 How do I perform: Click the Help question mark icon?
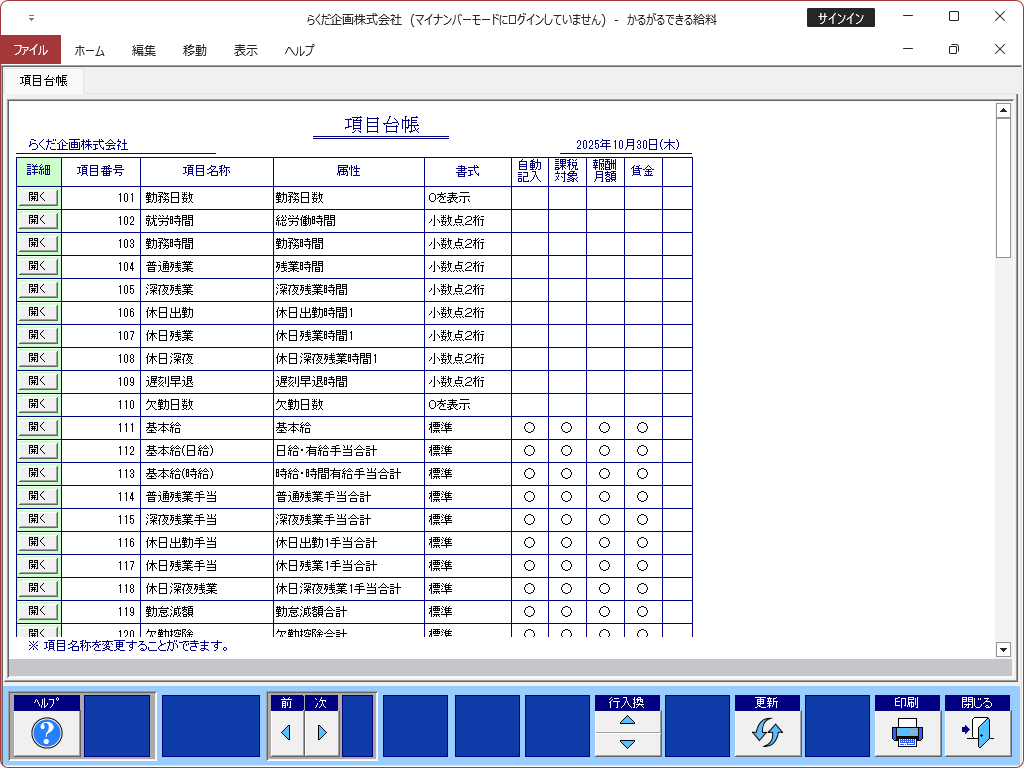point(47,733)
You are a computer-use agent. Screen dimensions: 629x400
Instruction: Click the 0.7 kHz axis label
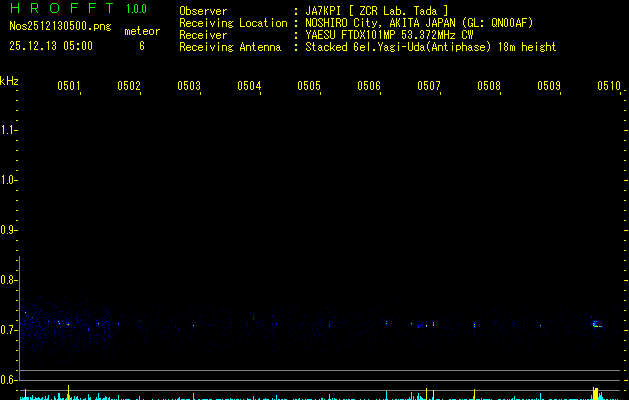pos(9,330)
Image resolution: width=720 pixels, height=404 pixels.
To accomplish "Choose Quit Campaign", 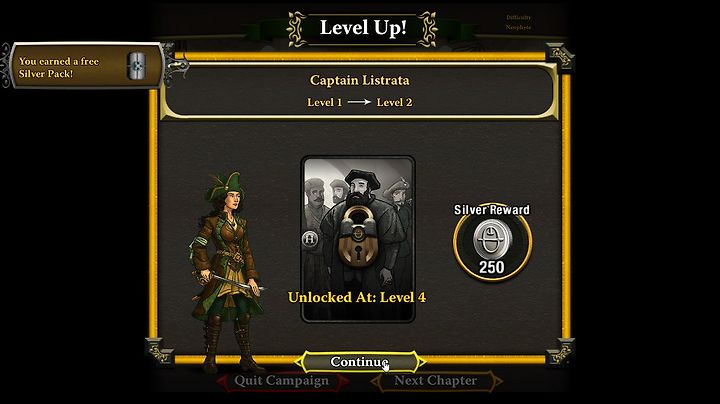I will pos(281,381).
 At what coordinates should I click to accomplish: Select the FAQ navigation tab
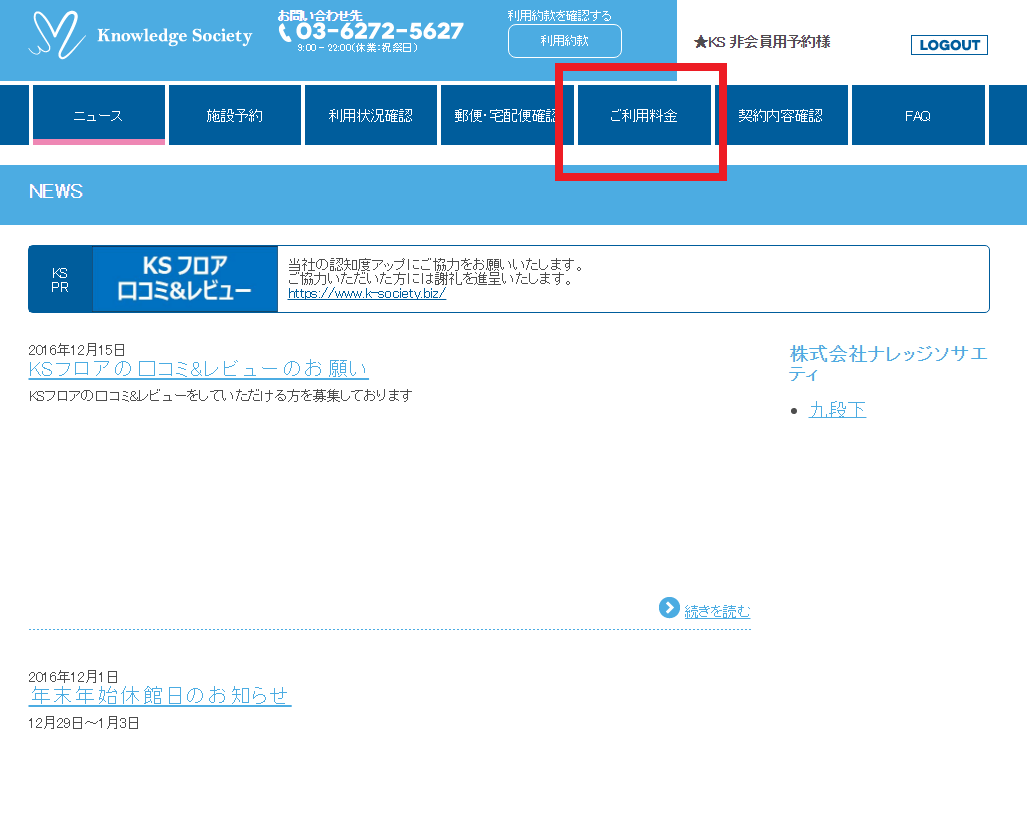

--

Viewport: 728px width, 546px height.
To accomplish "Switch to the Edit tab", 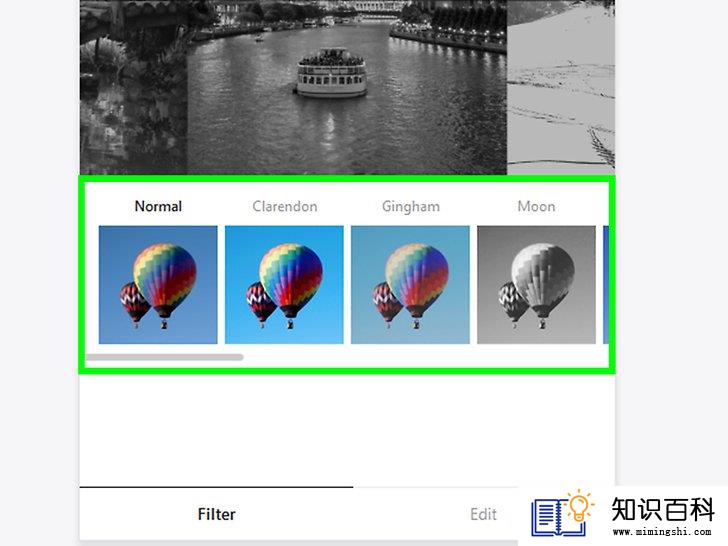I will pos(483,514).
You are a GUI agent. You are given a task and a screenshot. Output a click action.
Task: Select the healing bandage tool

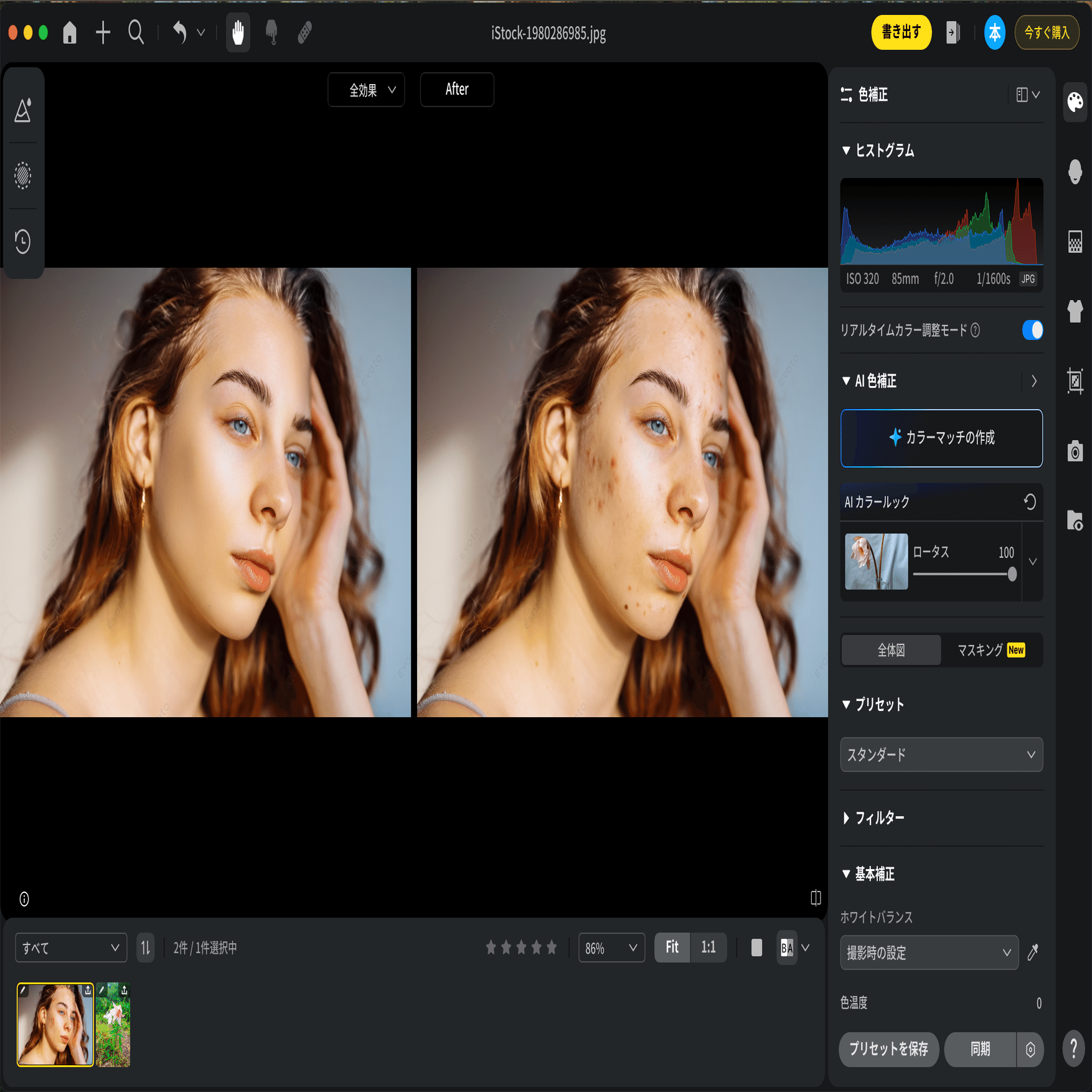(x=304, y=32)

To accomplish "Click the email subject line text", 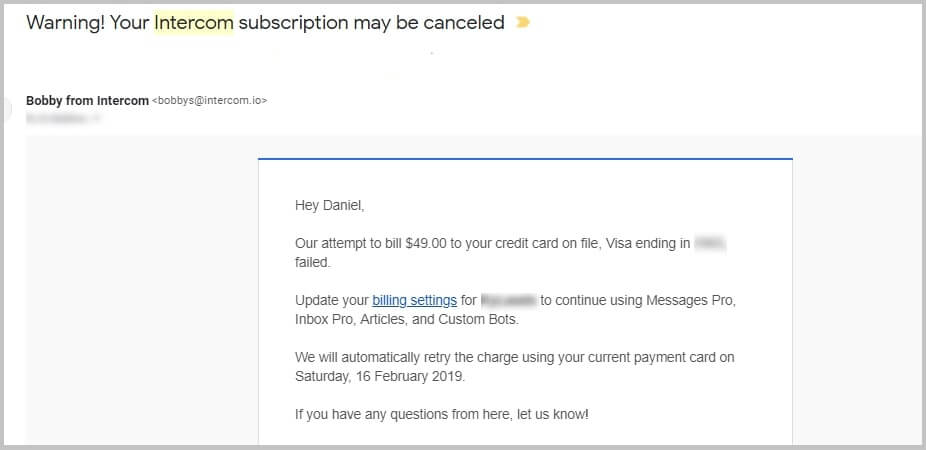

==

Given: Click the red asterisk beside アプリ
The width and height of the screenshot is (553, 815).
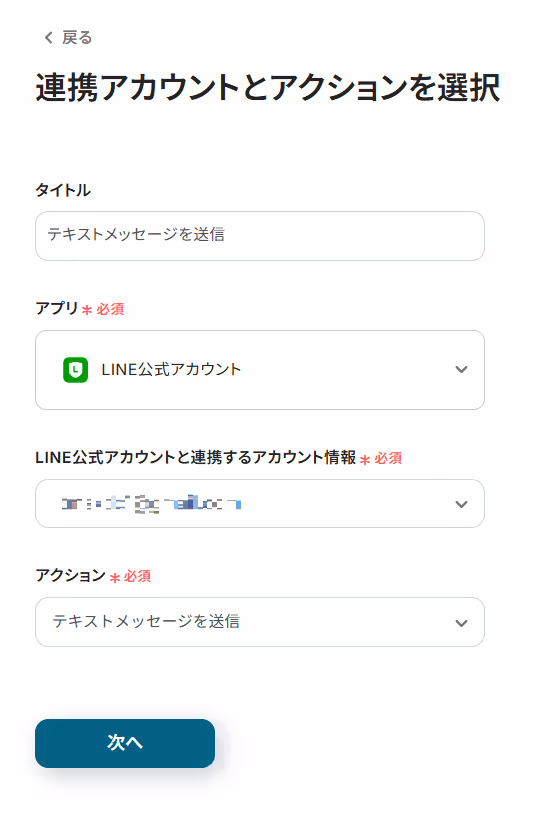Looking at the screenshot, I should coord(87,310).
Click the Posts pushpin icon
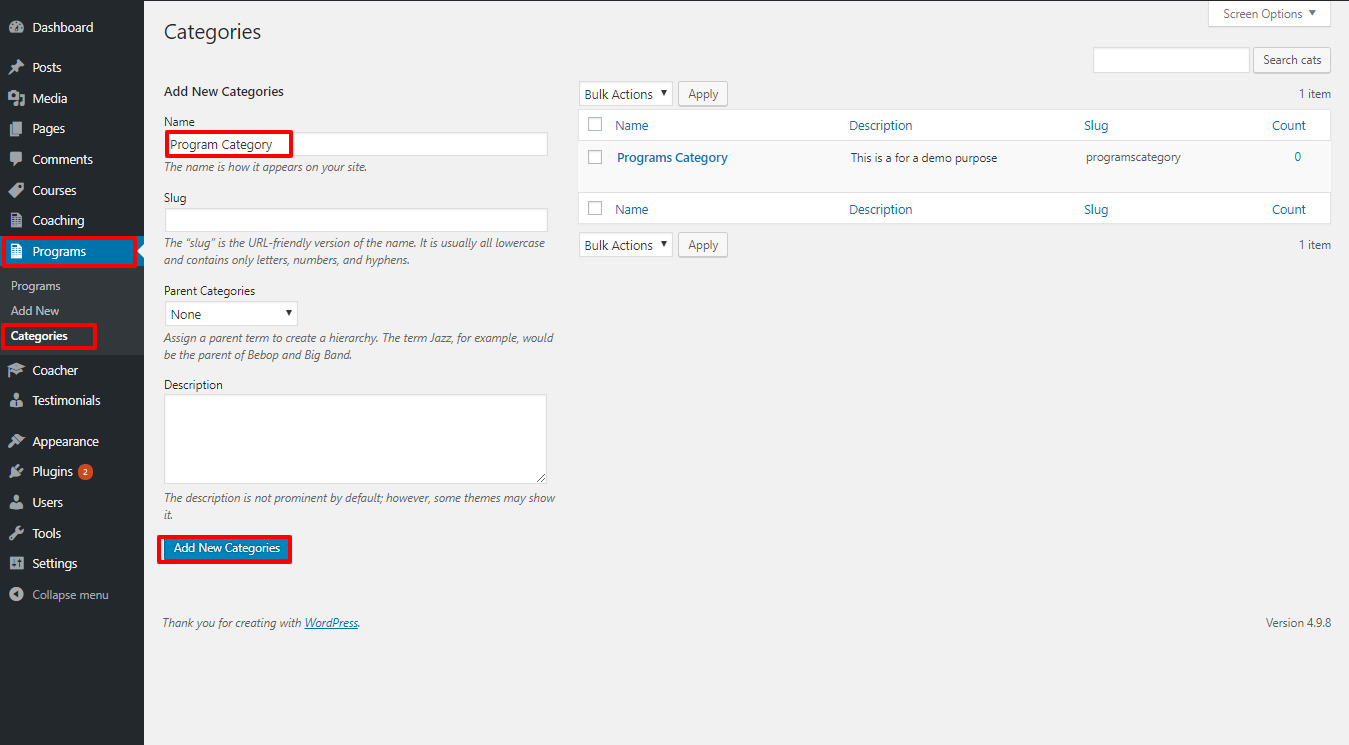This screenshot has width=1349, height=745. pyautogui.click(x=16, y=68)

__Exercise__.
All lines containing "agent" in the material above should appear in your reply, copied exactly.

__Answer area__.
You are a computer-use agent. Screen dimensions: 629x400
You are a GUI agent. You are given a task and a screenshot. Output a click action.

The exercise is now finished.